_Dataset_.
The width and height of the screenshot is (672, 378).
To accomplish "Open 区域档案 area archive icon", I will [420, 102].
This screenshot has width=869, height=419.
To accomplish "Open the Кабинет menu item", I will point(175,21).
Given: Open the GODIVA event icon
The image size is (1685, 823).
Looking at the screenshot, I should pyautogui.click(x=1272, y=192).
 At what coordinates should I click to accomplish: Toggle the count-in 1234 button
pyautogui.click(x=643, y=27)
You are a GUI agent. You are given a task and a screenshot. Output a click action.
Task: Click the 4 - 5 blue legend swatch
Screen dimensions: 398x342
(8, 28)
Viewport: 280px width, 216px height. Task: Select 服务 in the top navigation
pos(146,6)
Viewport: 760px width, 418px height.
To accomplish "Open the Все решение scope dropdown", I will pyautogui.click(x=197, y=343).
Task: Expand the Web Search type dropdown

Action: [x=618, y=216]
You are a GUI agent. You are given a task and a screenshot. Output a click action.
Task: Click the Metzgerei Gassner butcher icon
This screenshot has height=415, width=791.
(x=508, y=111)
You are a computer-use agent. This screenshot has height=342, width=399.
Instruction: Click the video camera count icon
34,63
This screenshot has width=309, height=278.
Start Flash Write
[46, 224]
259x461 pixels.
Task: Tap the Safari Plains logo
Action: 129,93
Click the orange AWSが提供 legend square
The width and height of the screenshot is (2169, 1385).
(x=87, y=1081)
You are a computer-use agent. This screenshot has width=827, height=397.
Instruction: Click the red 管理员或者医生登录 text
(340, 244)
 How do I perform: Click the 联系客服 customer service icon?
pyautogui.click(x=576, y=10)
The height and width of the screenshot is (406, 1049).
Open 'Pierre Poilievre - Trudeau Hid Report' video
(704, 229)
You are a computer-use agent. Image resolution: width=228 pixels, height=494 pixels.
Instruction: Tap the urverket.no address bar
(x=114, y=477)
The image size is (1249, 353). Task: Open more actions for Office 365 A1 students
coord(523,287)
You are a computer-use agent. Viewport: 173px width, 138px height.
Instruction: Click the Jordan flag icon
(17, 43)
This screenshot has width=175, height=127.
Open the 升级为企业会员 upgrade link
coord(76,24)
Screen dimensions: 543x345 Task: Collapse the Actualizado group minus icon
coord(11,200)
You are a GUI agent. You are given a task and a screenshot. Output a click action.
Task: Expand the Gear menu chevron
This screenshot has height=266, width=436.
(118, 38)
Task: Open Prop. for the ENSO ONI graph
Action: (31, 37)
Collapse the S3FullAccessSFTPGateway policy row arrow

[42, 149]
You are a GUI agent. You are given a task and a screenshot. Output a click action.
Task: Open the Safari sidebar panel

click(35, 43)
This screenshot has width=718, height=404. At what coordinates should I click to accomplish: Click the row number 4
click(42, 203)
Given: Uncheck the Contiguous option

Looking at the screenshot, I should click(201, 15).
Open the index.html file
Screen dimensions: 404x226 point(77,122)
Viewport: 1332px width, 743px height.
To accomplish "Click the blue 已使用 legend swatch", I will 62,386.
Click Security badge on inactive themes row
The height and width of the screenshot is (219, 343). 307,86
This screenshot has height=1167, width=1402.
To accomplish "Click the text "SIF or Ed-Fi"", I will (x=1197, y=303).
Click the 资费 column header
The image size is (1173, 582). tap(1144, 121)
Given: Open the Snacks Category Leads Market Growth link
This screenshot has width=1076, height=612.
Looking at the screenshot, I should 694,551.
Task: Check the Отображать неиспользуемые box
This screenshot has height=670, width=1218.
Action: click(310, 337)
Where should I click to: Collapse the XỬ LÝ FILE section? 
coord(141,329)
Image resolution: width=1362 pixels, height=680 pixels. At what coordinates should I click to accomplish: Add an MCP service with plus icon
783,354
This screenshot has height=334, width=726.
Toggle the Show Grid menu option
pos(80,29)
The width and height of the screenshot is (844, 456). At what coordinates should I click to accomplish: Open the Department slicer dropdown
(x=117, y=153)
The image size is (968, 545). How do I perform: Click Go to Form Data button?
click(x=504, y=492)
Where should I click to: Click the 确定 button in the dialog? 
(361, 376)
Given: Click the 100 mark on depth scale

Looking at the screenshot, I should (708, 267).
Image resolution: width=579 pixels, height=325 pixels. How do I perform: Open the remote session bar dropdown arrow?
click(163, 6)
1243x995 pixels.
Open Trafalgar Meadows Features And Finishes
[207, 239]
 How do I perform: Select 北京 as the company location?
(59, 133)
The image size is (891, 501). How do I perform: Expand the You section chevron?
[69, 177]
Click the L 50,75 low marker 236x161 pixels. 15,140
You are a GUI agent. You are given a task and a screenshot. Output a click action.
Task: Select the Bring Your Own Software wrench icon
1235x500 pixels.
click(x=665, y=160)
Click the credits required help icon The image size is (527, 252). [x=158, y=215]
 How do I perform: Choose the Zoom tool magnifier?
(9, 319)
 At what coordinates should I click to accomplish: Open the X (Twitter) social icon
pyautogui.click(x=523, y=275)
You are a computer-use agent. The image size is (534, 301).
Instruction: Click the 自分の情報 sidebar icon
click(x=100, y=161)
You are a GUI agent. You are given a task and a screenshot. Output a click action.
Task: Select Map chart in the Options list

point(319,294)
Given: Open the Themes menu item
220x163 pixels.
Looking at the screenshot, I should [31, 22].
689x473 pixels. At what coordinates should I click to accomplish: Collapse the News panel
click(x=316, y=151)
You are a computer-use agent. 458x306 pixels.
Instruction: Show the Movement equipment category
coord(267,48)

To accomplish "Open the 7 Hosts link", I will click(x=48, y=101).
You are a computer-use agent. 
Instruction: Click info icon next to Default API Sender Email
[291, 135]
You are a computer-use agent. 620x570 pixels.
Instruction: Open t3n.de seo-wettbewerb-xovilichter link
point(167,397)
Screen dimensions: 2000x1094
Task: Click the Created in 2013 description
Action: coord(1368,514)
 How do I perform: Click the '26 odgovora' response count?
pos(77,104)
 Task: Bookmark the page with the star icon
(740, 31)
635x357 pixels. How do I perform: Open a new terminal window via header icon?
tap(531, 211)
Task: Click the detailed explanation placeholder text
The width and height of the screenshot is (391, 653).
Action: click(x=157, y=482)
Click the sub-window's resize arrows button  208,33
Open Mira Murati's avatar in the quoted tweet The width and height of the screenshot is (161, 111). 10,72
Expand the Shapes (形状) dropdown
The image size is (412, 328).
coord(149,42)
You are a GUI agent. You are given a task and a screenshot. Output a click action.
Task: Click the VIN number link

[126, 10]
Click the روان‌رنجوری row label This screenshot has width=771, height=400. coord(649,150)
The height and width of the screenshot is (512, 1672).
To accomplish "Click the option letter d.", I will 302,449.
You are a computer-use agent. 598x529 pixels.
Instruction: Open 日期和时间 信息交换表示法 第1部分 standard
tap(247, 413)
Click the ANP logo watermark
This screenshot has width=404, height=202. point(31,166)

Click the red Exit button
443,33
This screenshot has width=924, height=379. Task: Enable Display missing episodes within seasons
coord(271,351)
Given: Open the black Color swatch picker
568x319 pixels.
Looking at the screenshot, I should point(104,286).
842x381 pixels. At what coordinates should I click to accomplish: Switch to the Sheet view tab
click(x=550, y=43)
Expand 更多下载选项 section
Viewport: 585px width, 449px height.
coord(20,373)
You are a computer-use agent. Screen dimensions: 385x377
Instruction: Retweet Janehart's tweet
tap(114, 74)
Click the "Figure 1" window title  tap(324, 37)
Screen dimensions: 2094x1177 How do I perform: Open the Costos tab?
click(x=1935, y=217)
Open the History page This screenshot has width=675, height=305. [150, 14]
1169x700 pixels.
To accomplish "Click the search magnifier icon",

_Given exercise_. Reproduce all of the entries above verbatim, line for line, with nothing changed.

_Exercise result_.
The width and height of the screenshot is (672, 378).
To accomplish "Open 区域档案 area archive icon", I will [420, 102].
This screenshot has width=869, height=419.
To accomplish "Open the Кабинет menu item", I will point(175,21).
Given: Open the GODIVA event icon
The image size is (1685, 823).
Looking at the screenshot, I should pyautogui.click(x=1272, y=192).
 At what coordinates should I click to accomplish: Toggle the count-in 1234 button
pyautogui.click(x=643, y=27)
You are a GUI agent. You are given a task and a screenshot. Output a click action.
Task: Click the 4 - 5 blue legend swatch
Screen dimensions: 398x342
(8, 28)
Viewport: 280px width, 216px height. Task: Select 服务 in the top navigation
pos(146,6)
Viewport: 760px width, 418px height.
To accomplish "Open the Все решение scope dropdown", I will pyautogui.click(x=197, y=343).
Task: Expand the Web Search type dropdown

Action: [x=618, y=216]
You are a GUI agent. You are given a task and a screenshot. Output a click action.
Task: Click the Metzgerei Gassner butcher icon
This screenshot has height=415, width=791.
(x=508, y=111)
You are a computer-use agent. This screenshot has height=342, width=399.
Instruction: Click the video camera count icon
34,63
This screenshot has width=309, height=278.
Start Flash Write
[46, 224]
259x461 pixels.
Task: Tap the Safari Plains logo
Action: 129,93
Click the orange AWSが提供 legend square
The width and height of the screenshot is (2169, 1385).
(x=87, y=1081)
You are a computer-use agent. This screenshot has width=827, height=397.
Instruction: Click the red 管理员或者医生登录 text
(340, 244)
 How do I perform: Click the 联系客服 customer service icon?
pyautogui.click(x=576, y=10)
The height and width of the screenshot is (406, 1049).
Open 'Pierre Poilievre - Trudeau Hid Report' video
(704, 229)
You are a computer-use agent. Image resolution: width=228 pixels, height=494 pixels.
Instruction: Tap the urverket.no address bar
(x=114, y=477)
The image size is (1249, 353). Task: Open more actions for Office 365 A1 students
coord(523,287)
You are a computer-use agent. Viewport: 173px width, 138px height.
Instruction: Click the Jordan flag icon
(17, 43)
This screenshot has width=175, height=127.
Open the 升级为企业会员 upgrade link
coord(76,24)
Screen dimensions: 543x345 Task: Collapse the Actualizado group minus icon
coord(11,200)
You are a GUI agent. You are given a task and a screenshot. Output a click action.
Task: Expand the Gear menu chevron
This screenshot has height=266, width=436.
(118, 38)
Task: Open Prop. for the ENSO ONI graph
Action: (31, 37)
Collapse the S3FullAccessSFTPGateway policy row arrow

[42, 149]
You are a GUI agent. You are given a task and a screenshot. Output a click action.
Task: Open the Safari sidebar panel

click(35, 43)
This screenshot has width=718, height=404. At what coordinates should I click to accomplish: Click the row number 4
click(42, 203)
Given: Uncheck the Contiguous option

Looking at the screenshot, I should click(201, 15).
Open the index.html file
Screen dimensions: 404x226 point(77,122)
Viewport: 1332px width, 743px height.
To accomplish "Click the blue 已使用 legend swatch", I will 62,386.
Click Security badge on inactive themes row
The height and width of the screenshot is (219, 343). 307,86
This screenshot has height=1167, width=1402.
To accomplish "Click the text "SIF or Ed-Fi"", I will (x=1197, y=303).
Click the 资费 column header
The image size is (1173, 582). tap(1144, 121)
Given: Open the Snacks Category Leads Market Growth link
This screenshot has width=1076, height=612.
Looking at the screenshot, I should 694,551.
Task: Check the Отображать неиспользуемые box
This screenshot has height=670, width=1218.
Action: click(310, 337)
Where should I click to: Collapse the XỬ LÝ FILE section? 
coord(141,329)
Image resolution: width=1362 pixels, height=680 pixels. At what coordinates should I click to accomplish: Add an MCP service with plus icon
783,354
This screenshot has height=334, width=726.
Toggle the Show Grid menu option
pos(80,29)
The width and height of the screenshot is (844, 456). At what coordinates should I click to accomplish: Open the Department slicer dropdown
(x=117, y=153)
The image size is (968, 545). How do I perform: Click Go to Form Data button?
click(x=504, y=492)
Where should I click to: Click the 确定 button in the dialog? 
(361, 376)
Given: Click the 100 mark on depth scale

Looking at the screenshot, I should (708, 267).
Image resolution: width=579 pixels, height=325 pixels. How do I perform: Open the remote session bar dropdown arrow?
click(163, 6)
1243x995 pixels.
Open Trafalgar Meadows Features And Finishes
[207, 239]
 How do I perform: Select 北京 as the company location?
(59, 133)
The image size is (891, 501). How do I perform: Expand the You section chevron?
[69, 177]
Click the L 50,75 low marker 236x161 pixels. 15,140
You are a GUI agent. You are given a task and a screenshot. Output a click action.
Task: Select the Bring Your Own Software wrench icon
1235x500 pixels.
click(x=665, y=160)
Click the credits required help icon The image size is (527, 252). [x=158, y=215]
 How do I perform: Choose the Zoom tool magnifier?
(9, 319)
 At what coordinates should I click to accomplish: Open the X (Twitter) social icon
pyautogui.click(x=523, y=275)
You are a computer-use agent. The image size is (534, 301).
Instruction: Click the 自分の情報 sidebar icon
click(x=100, y=161)
You are a GUI agent. You are given a task and a screenshot. Output a click action.
Task: Select Map chart in the Options list

point(319,294)
Given: Open the Themes menu item
220x163 pixels.
Looking at the screenshot, I should [31, 22].
689x473 pixels. At what coordinates should I click to accomplish: Collapse the News panel
click(x=316, y=151)
You are a computer-use agent. 458x306 pixels.
Instruction: Show the Movement equipment category
coord(267,48)

To accomplish "Open the 7 Hosts link", I will click(x=48, y=101).
You are a computer-use agent. 
Instruction: Click info icon next to Default API Sender Email
[291, 135]
You are a computer-use agent. 620x570 pixels.
Instruction: Open t3n.de seo-wettbewerb-xovilichter link
point(167,397)
Screen dimensions: 2000x1094
Task: Click the Created in 2013 description
Action: coord(1368,514)
 How do I perform: Click the '26 odgovora' response count?
pos(77,104)
 Task: Bookmark the page with the star icon
(740, 31)
635x357 pixels. How do I perform: Open a new terminal window via header icon?
tap(531, 211)
Task: Click the detailed explanation placeholder text
The width and height of the screenshot is (391, 653).
Action: click(x=157, y=482)
Click the sub-window's resize arrows button  208,33
Open Mira Murati's avatar in the quoted tweet The width and height of the screenshot is (161, 111). 10,72
Expand the Shapes (形状) dropdown
The image size is (412, 328).
coord(149,42)
You are a GUI agent. You are given a task and a screenshot. Output a click action.
Task: Click the VIN number link

[126, 10]
Click the روان‌رنجوری row label This screenshot has width=771, height=400. coord(649,150)
The height and width of the screenshot is (512, 1672).
To accomplish "Click the option letter d.", I will 302,449.
You are a computer-use agent. 598x529 pixels.
Instruction: Open 日期和时间 信息交换表示法 第1部分 standard
tap(247, 413)
Click the ANP logo watermark
This screenshot has width=404, height=202. point(31,166)

Click the red Exit button
443,33
This screenshot has width=924, height=379. Task: Enable Display missing episodes within seasons
coord(271,351)
Given: Open the black Color swatch picker
568x319 pixels.
Looking at the screenshot, I should point(104,286).
842x381 pixels. At what coordinates should I click to accomplish: Switch to the Sheet view tab
click(x=550, y=43)
Expand 更多下载选项 section
Viewport: 585px width, 449px height.
coord(20,373)
You are a computer-use agent. Screen dimensions: 385x377
Instruction: Retweet Janehart's tweet
tap(114, 74)
Click the "Figure 1" window title  tap(324, 37)
Screen dimensions: 2094x1177 How do I perform: Open the Costos tab?
click(x=1935, y=217)
Open the History page This screenshot has width=675, height=305. [150, 14]
1169x700 pixels.
To accomplish "Click the search magnifier icon",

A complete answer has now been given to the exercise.